At this point the tutorial explores an approach that we find problematic, which is to fit models to the stacked data set without including the stratum. The partial likelihood for the Cox model has a term for each event time, each term is a ratio that compares the risk score of the event (numerator) to the sum of risk scores for all subjects who were at risk for the event (denominator). When the stack data set is fit without a strata statement, like below, then at each event time the “risk set” will have 2 clones of each subject, one labeled with covariate cause = AIDS and the other as SI. If we look closely, the estimated coefficient from this second fit is almost identical to the stratified fit common1, however.

common2 <- coxph(Surv(time, status) ~ ccr5, data = stack)
all.equal(common2$coef, common1$coef)
#> [1] "Mean relative difference: 8.40399e-05"

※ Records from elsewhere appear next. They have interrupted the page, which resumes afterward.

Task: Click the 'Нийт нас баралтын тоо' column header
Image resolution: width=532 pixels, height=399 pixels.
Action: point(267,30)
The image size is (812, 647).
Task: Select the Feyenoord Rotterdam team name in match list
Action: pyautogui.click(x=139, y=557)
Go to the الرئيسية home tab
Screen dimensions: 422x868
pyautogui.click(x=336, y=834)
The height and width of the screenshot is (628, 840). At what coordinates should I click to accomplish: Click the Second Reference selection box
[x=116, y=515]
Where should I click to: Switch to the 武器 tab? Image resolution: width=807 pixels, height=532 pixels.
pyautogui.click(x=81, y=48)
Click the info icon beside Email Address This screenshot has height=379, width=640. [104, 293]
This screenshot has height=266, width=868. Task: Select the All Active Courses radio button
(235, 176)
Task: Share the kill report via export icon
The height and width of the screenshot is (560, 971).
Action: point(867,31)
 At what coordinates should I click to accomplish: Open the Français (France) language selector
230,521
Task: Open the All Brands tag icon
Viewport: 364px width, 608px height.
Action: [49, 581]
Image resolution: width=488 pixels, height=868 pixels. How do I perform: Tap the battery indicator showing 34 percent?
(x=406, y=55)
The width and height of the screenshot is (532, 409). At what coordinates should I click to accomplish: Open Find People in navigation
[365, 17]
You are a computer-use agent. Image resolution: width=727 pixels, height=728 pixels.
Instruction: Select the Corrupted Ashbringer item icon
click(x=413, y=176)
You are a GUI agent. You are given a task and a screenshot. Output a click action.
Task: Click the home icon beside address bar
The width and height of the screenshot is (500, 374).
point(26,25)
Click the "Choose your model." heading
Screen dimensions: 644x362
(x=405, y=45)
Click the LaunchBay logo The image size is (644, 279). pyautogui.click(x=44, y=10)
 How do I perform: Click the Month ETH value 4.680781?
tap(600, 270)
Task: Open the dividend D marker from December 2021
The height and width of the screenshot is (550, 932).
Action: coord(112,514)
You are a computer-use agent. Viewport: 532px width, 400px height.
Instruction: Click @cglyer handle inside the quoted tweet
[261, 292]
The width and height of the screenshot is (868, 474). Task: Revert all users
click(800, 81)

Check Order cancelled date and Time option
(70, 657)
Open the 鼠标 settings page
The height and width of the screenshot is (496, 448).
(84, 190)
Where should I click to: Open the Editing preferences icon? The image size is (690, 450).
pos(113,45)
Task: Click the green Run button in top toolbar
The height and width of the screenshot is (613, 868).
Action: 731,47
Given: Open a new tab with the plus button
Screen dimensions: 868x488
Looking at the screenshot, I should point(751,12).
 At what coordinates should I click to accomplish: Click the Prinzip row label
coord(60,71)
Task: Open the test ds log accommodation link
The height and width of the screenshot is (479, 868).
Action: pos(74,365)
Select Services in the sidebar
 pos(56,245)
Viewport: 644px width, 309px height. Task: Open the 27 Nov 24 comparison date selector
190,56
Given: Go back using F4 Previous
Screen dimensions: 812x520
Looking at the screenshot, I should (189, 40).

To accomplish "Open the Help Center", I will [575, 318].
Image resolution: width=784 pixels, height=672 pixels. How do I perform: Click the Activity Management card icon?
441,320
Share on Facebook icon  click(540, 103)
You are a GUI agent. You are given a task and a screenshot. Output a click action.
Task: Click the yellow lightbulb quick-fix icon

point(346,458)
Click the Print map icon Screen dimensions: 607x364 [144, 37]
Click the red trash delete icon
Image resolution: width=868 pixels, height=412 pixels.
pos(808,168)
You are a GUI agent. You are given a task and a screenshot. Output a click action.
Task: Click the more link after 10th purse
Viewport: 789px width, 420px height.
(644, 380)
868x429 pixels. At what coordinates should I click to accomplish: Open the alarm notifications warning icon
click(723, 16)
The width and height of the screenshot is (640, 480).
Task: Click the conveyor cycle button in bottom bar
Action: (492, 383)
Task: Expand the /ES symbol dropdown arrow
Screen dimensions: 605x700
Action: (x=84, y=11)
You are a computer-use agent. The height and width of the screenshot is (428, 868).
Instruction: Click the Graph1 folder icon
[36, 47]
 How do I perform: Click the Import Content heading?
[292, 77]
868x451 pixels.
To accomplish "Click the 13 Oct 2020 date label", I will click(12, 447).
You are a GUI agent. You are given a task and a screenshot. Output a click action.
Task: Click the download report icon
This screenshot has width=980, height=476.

In fact, if the Breslow approximation is used for ties, one can show that the partial likelihood (PL) values for the two fits will satisfy the identity PL(common2) = PL(common1) - d log(2), where \(d\) is the total number of events. Since the two partial likelihoods differ by a constant, they will maximize at the same location, i.e., give exactly the same coefficient estimates. One can further show that if cause is added to the second model as a covariate, that this will not change the ccr5 coefficient, while adding an estimate of the relative proportion of events of each type.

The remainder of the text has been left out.